(TASKS FOR THIS EXERCISE):
(1) In the Braves arbitration article below, which baseball players are named?
(2) In the Braves arbitration article below, what contract did Eric O'Flaherty agree to?
(3) Write a continuation of the Braves arbitration article below, picking up after its final sentence.

(SELECTED EXTRACT):

He led major league relievers with an 0.98 ERA, yet drew only the third-most notoriety in a Braves bullpen that was represented by Craig Kimbrel and Jonny Venters on the National League All-Star team.
Eric O’Flaherty wasn’t an All-Star, but the veteran lefty was arguably the team’s most consistent reliever from start to finish, and Monday the O in “O’Ventbrel” got paid.
O’Flaherty and the Braves agreed to terms on a one-year, $2.49 million contract, a 178-percent raise for the Washington state native who was eligible for arbitration for the second time.
He closed the season with 20 consecutive scoreless appearances and became the first reliever in major league history to post a sub-1.00 ERA in 70 or more appearances. O’Flaherty had 78 appearances, tied for fifth-most in the majors.
He signed three days after left fielder Martin Prado agreed to a one-year, $4.75 million deal with the Braves, leaving the team with two remaining unsigned arbitration-eligible players — pitcher Jair Jurrjens and center fielder Michael Bourn.
Jurrjens and Bourn both are clients of powerful agent Scott Boras. Any remaining arb-eligible players unsigned on Tuesday will swap salary figures with teams and arbitration hearings will be scheduled for the first two weeks of February.
Jurrjens, in his second year of arbitration, will likely get a raise to around $5 million or more after making $3.25 million in 2011, a season that began splendidly for the right-hander but was cut short (again) by a knee injury.
He went 13-6 with a 2.98 ERA in 23 starts, none after August. The Braves made Jurrjens available on the trade market this offseason, but haven’t drawn suitable offers – and probably won’t until he allays other teams’ concerns about his right knee.
Bourn, 29, in his final year of arb eligibility before free agency, could possibly command a salary of $7 million after making $4.4 million with Houston and Atlanta in 2011. He hit .294 with a .349 on-base percentage and majors-leading 61 stolen bases, and can become a free agent after the 2011 season.
If arb-eligible players and teams don’t come to terms before swapping salary figures Tuesday, the sides can continue to negotiate right up until a scheduled hearing next month. Both sides generally try to settle a midpoint between swapped figures to avoid a potentially acrimonious arbitration hearing.
However, Boras has taken plenty of clients to arbitration hearings over the years.
If a case goes to hearing, an arbitration panel chooses either the salary request by the player or the salary offered by the team – but nothing between those two amounts.
The Braves have gone to arbitration hearings with players 24 times since the current system began in 1974. But they’ve managed to avoid hearings for several years, with Jeff Francoeur in 2009 the closest they’ve come recently.
Francoeur was just hours from getting on a plane to fly to Phoenix for his hearing during spring training in February ’09 when he agreed just before midnight on a one-year, $3.375 million contract. When the sides swapped salary-arbitration figures, he had asked for $3.95 million and the team offered $2.8 million.
♣ More on “O”: Other than the storm headed his way that’s expected to drop another foot of snow on Seattle, things were going well Monday night for O’Flaherty, who for the first time has moved into the seven-digit salary club.

(DATA BLOCK):
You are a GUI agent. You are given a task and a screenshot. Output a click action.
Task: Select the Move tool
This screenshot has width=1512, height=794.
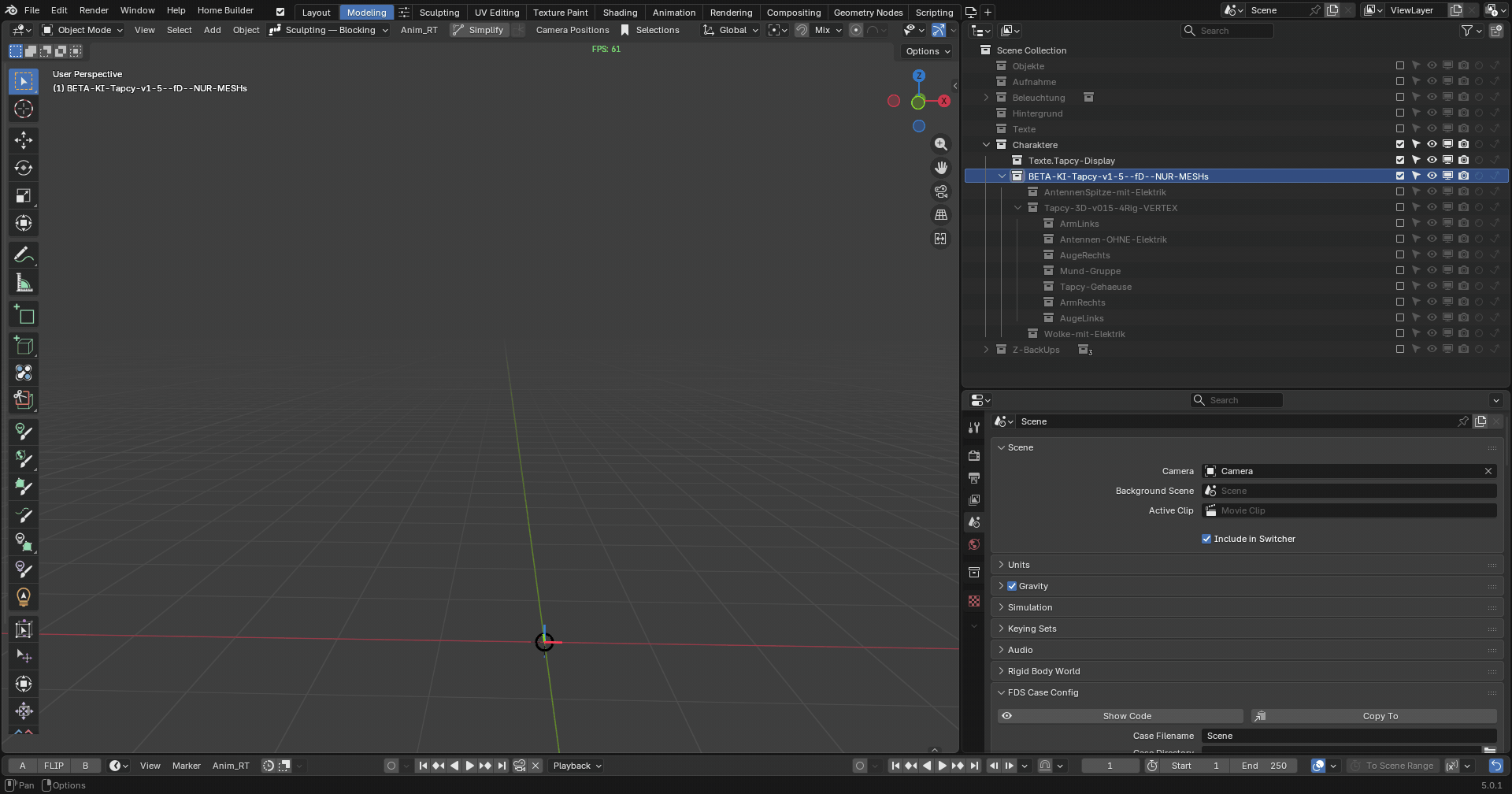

(RESPONSES):
(1) Craig Kimbrel, Jonny Venters, Eric O'Flaherty, Martin Prado, Jair Jurrjens, Michael Bourn, Jeff Francoeur

(2) A one-year, $2.49 million contract.

(3)
O’Flaherty made $895,000 in 2011 and led big-league relievers in ERA while working in 78 games, one fewer than Kimbrel and seven behind major-league appearance leader Venters.
O’Flaherty had a 0.75 ERA in 38 road appearances, and a 0.70 ERA in 56 night games (1.61 in 22 day games).
In 49 appearances after June 6, he posted a miniscule 0.58 ERA and 41 strikeouts with 13 walks in 46-1/3 innings, and the Braves went 35-14 in those games.
One of the few Braves not to struggle down the stretch, O’Flaherty worked 19-2/3 scoreless innings in 20 appearances after Aug. 15, with one walk and 16 strikeouts.
He was a model of consistency, despite a couple of midseason episodes of back stiffness. (Considering how Venters and Kimbrel seemed to tire in September from the season-long heavy workload, perhaps the stiff back that forced O’Flaherty to be shelved for a few days a couple of times wasn’t a bad thing….)
O’Flaherty had two full months with no earned runs allowed – July (14 appearances, 12 innings) and September (14 appearances, 14 innings). Three other months, he allowed two earned runs or fewer in 12 or more appearances.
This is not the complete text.